Quem aproveitou para se aproximar do eleitorado evangélico foi o ex-presidente Luiz Inácio Lula da Silva, que lidera as sondagens para voltar ao poder em 2022 e que se reuniu na semana passada com Manoel Ferreira, bispo primaz de uma das mais poderosas ramificações da Assembleia de Deus, o Ministério Madureira.

Questionado se, caso Bolsonaro não tome providências em relação à IURD em Angola, a bancada evangélica irá redirecionar o seu apoio a Lula da Silva para as presidenciais de 2022, Aroldo Martins afirmou que “não gostaria de agir” nessa hipótese, mas alertou que o “voto é livre e o poder está na mão do povo”.

Eu não trabalho nessa hipótese. Prefiro, como deputado federal e partícipe da IURD, melhor para mim dizer, e isso falo abertamente, que a nossa posição não é política, mas sim ideológica. Então, é pró-família, (…) família tradicional, costumes cristãos, conservadores no sentido de conceitos que formaram a sociedade (…). Com isso, o nosso pensamento é mais próximo àquilo que o Governo Bolsonaro faz, crê e pratica” disse.

“Por isso, eu não gostaria de agir na segunda hipótese, mas o voto é livre e o poder está na mão do povo”, considerou, em declarações à Lusa no seu escritório na Câmara dos Deputados, em Brasília.

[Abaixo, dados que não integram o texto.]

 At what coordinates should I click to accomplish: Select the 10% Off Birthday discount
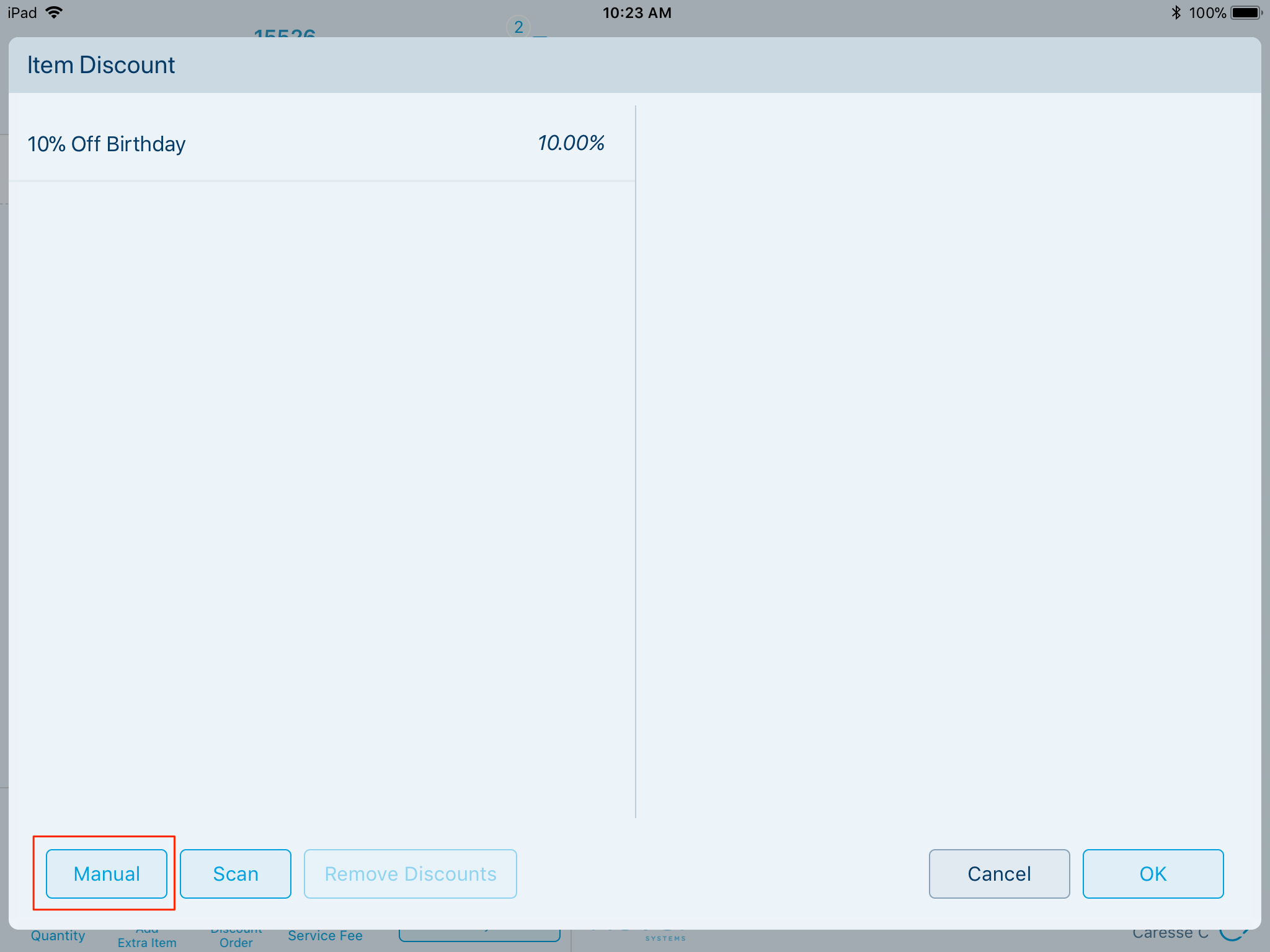tap(107, 144)
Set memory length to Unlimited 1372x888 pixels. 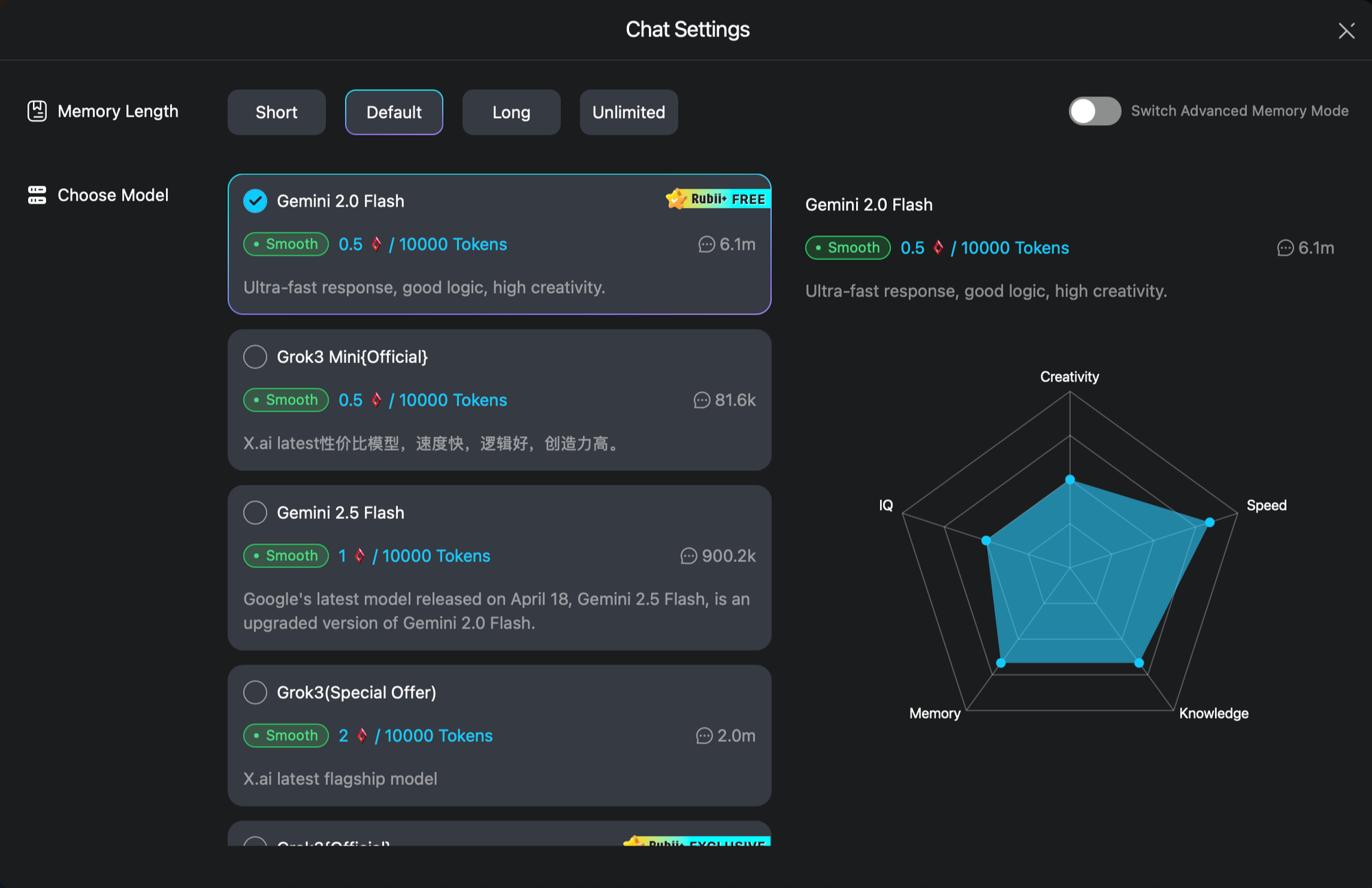click(628, 113)
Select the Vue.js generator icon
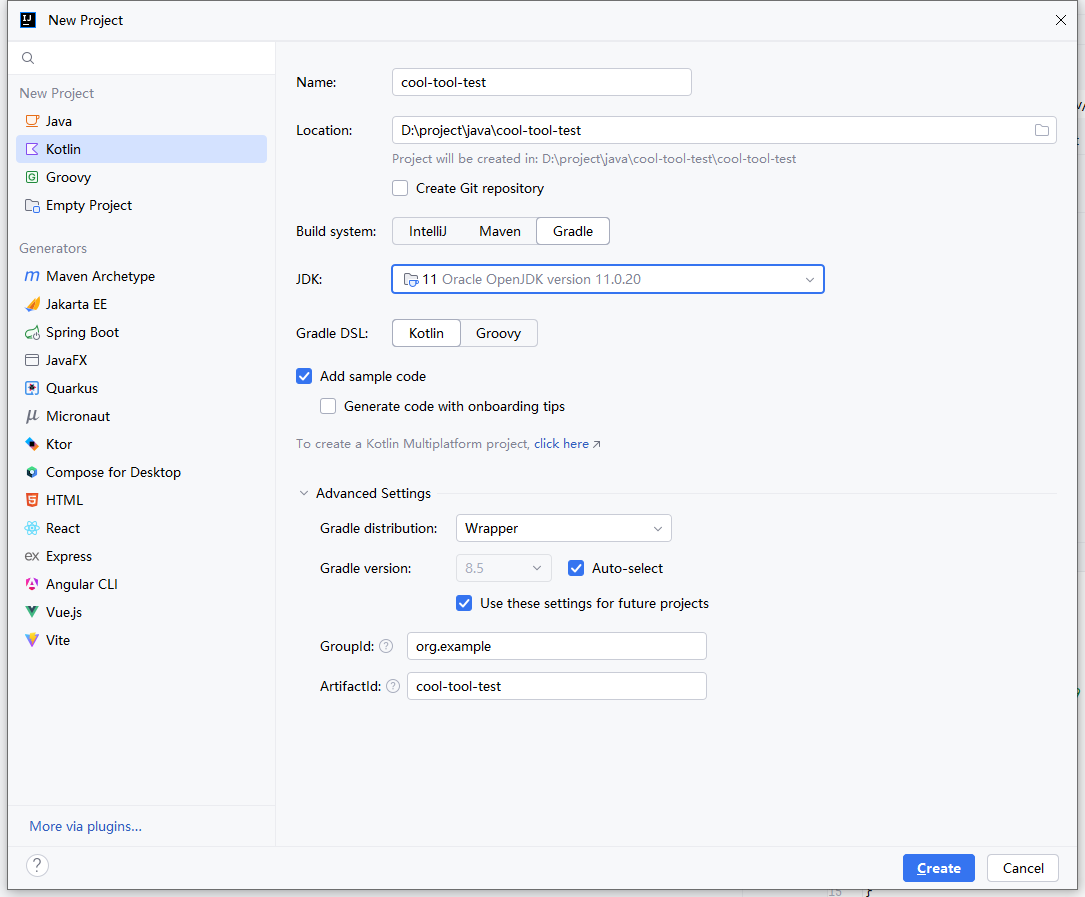The width and height of the screenshot is (1085, 897). [x=32, y=612]
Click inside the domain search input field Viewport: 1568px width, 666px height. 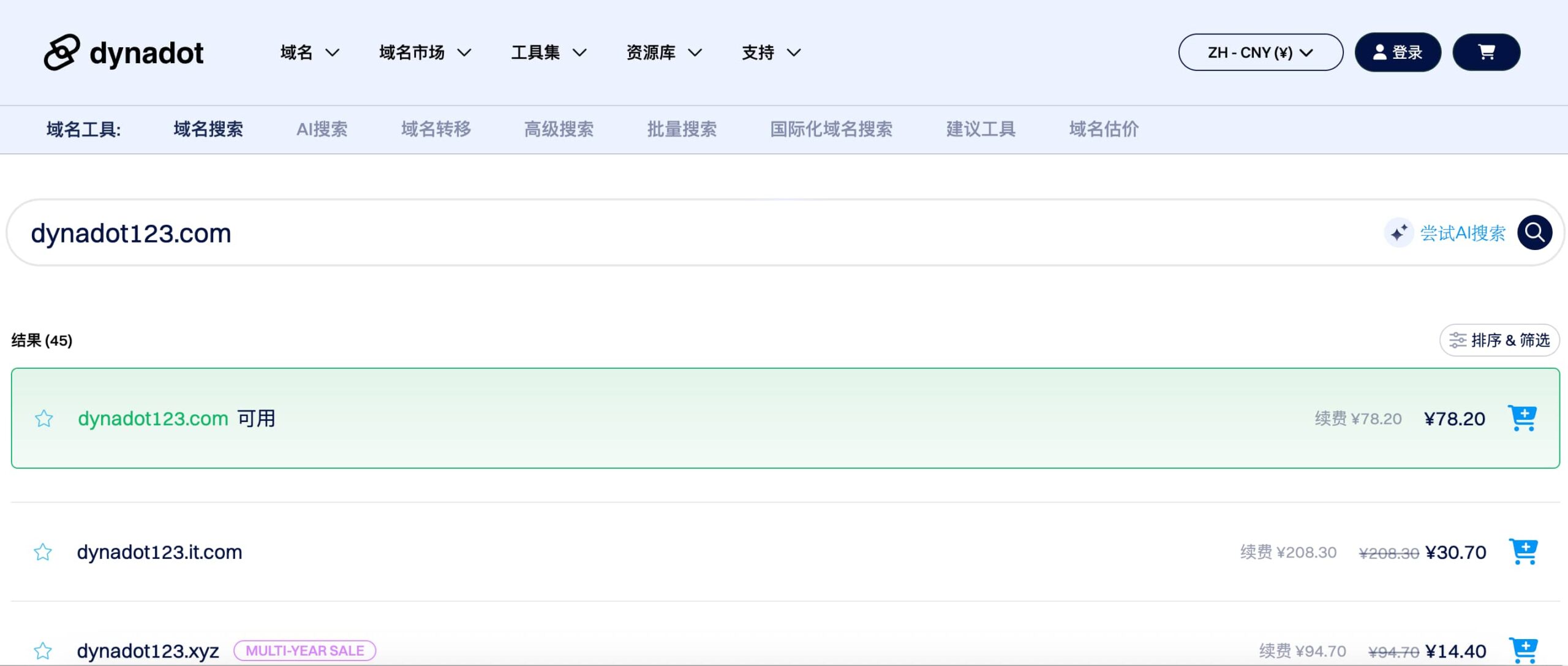pyautogui.click(x=429, y=232)
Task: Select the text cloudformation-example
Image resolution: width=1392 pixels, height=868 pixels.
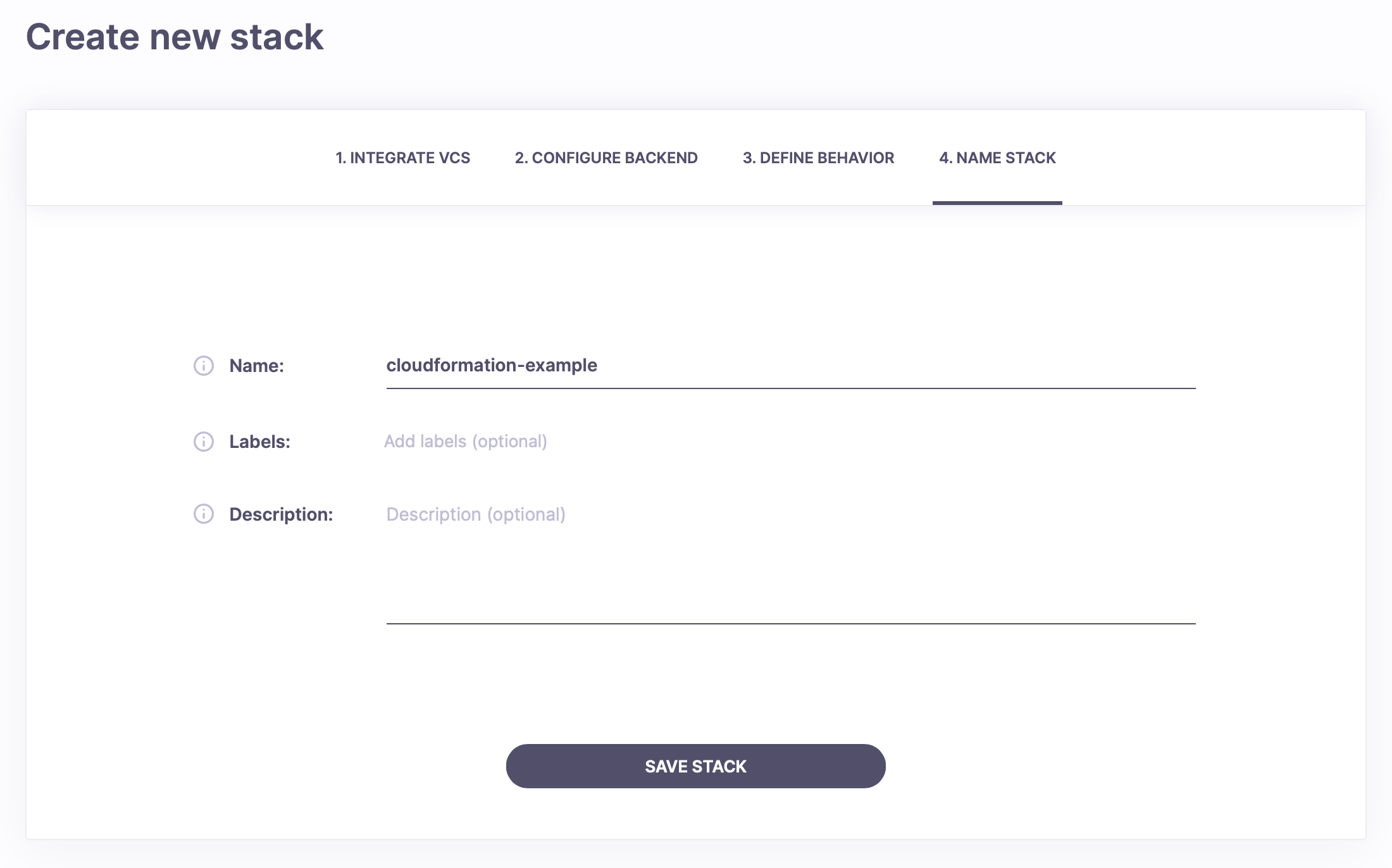Action: click(x=492, y=365)
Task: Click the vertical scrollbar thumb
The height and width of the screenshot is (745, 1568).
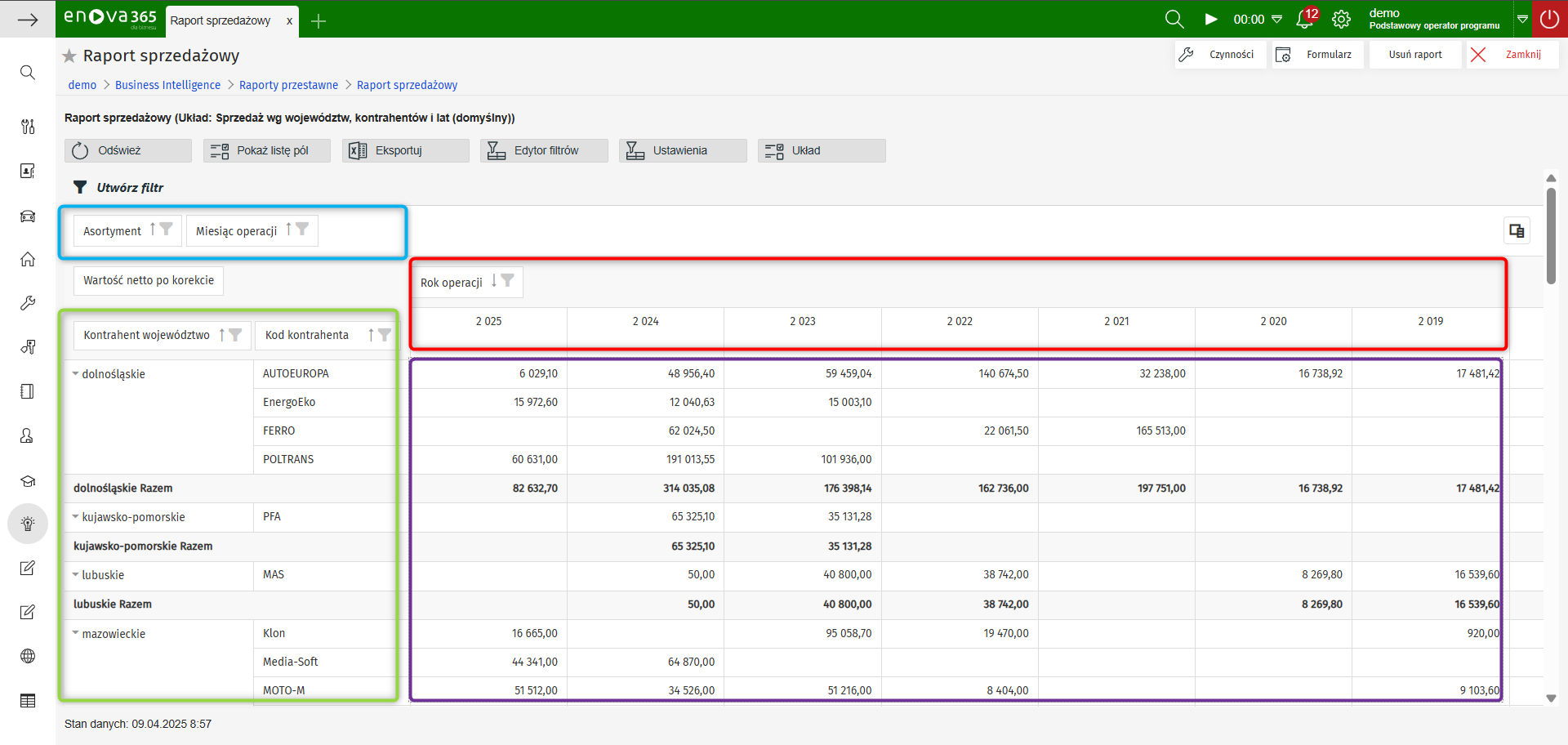Action: [x=1551, y=235]
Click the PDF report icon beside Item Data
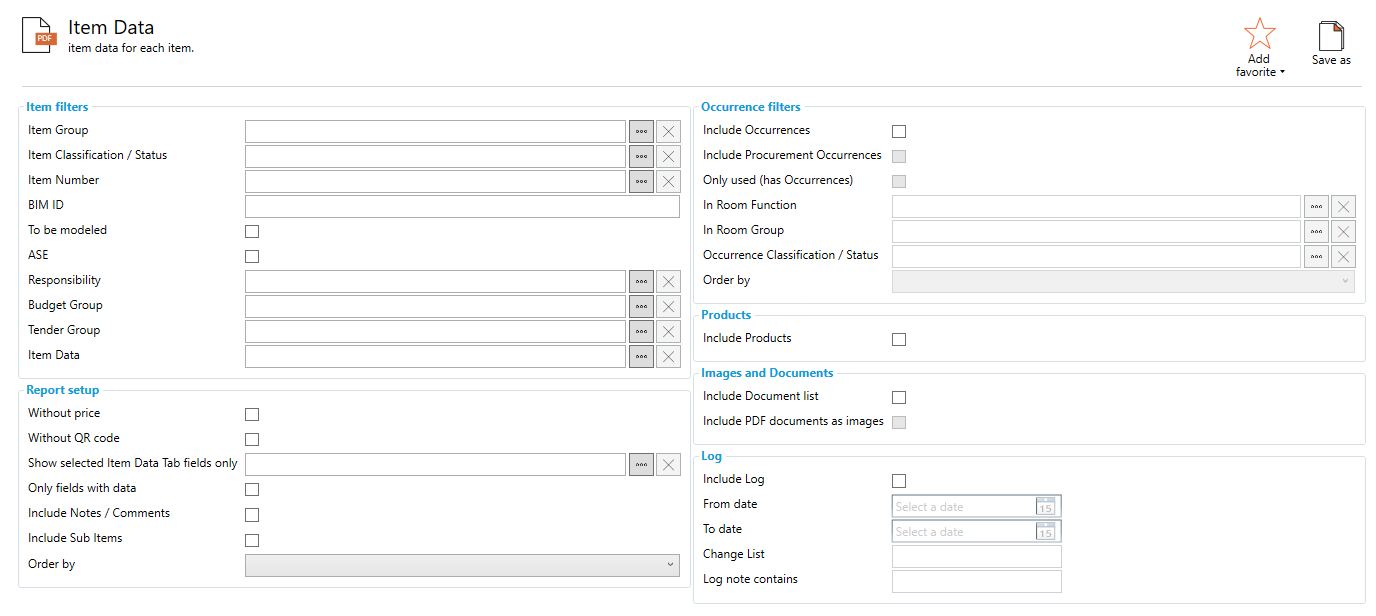The width and height of the screenshot is (1376, 616). click(37, 33)
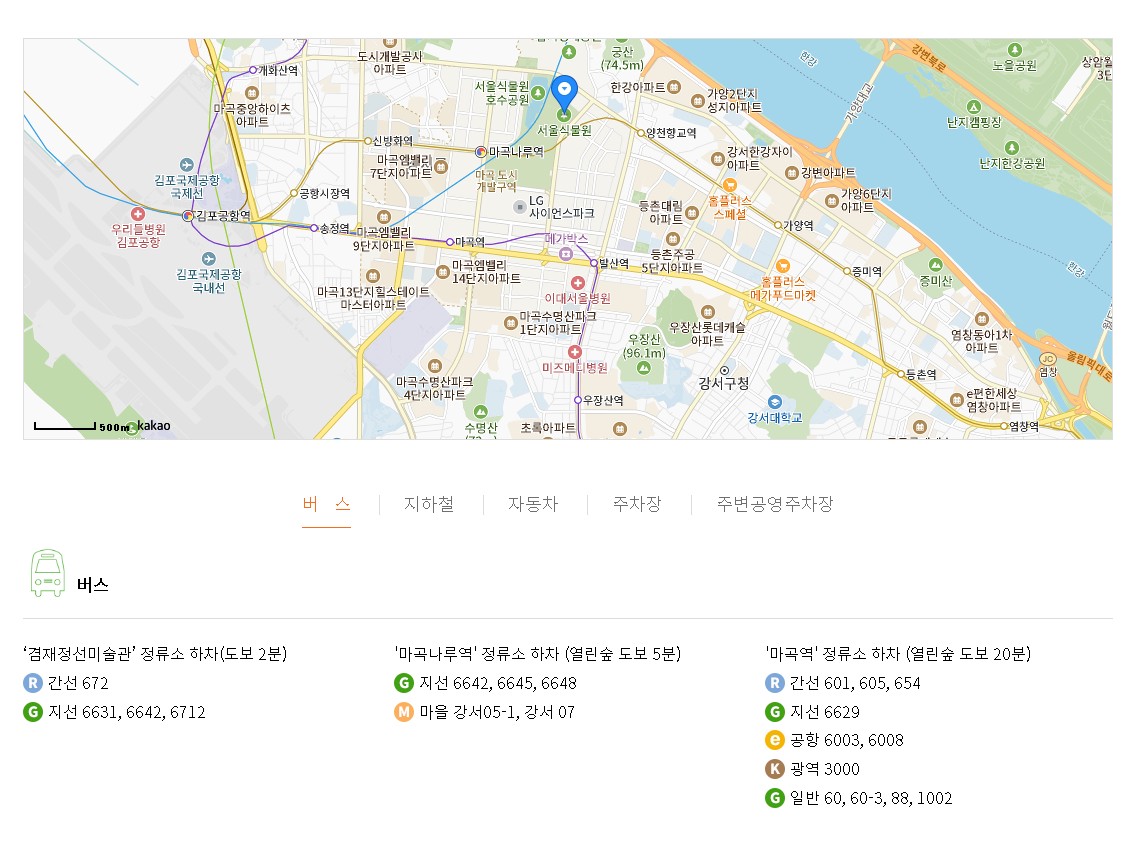Image resolution: width=1146 pixels, height=857 pixels.
Task: Switch to the 지하철 tab
Action: [428, 504]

A crise na IURD em Angola, que teve o seu início em novembro de 2019, resulta de divergências entre pastores e bispos angolanos e brasileiros sobre a gestão dessa instituição e de várias acusações, nomeadamente de evasão de divisas, racismo, prática obrigatória de vasectomia, entre outras. Todo o conflito levou a que o governo angolano decretasse, recentemente, a deportação de dezenas de missionários brasileiros da IURD.

Aroldo Martins acusou o governo angolano de “estar a ouvir exatamente quem não deveria ouvir” e de entregar parte da igreja a um grupo dissidente, composto por “pessoas que não tem um caráter ilibado”, e instou o executivo de João Lourenço a colocar “um auditor dentro a Igreja, para que veja exatamente aquilo que é feito”.

A questão é financeira? Se é financeira, já que as acusações são de evasões de divisas, então que se coloque alguém apontado pelo Governo na administração da igreja para auditar. Ninguém está preocupado com os fundos de igreja, mas sim como o trabalho que a igreja faz, que é o maior bónus”, afirmou.

“O Governo angolano está a ouvir exatamente quem não deveria ouvir. Que ouça agora a direção legalmente constituída pela IURD de Angola, (…) que também é angolana”, apelou o parlamentar, do partido Republicanos.

Deputado avisa Angola para influência da bancada evangélica brasileira

O deputado brasileiro criticou o tratamento dado por Angola à instituição religiosa e alertou para a influência da bancada evangélica em acordos que afetam o país africano.

O deputado, membro da Frente Parlamentar Evangélica na Câmara baixa brasileira, considerou “muito difícil” a situação que a IURD atravessa em Angola e afirmou haver “preconceito” contra a instituição religiosa fundada por Edir Macedo e alertou o país africano para eventuais consequências.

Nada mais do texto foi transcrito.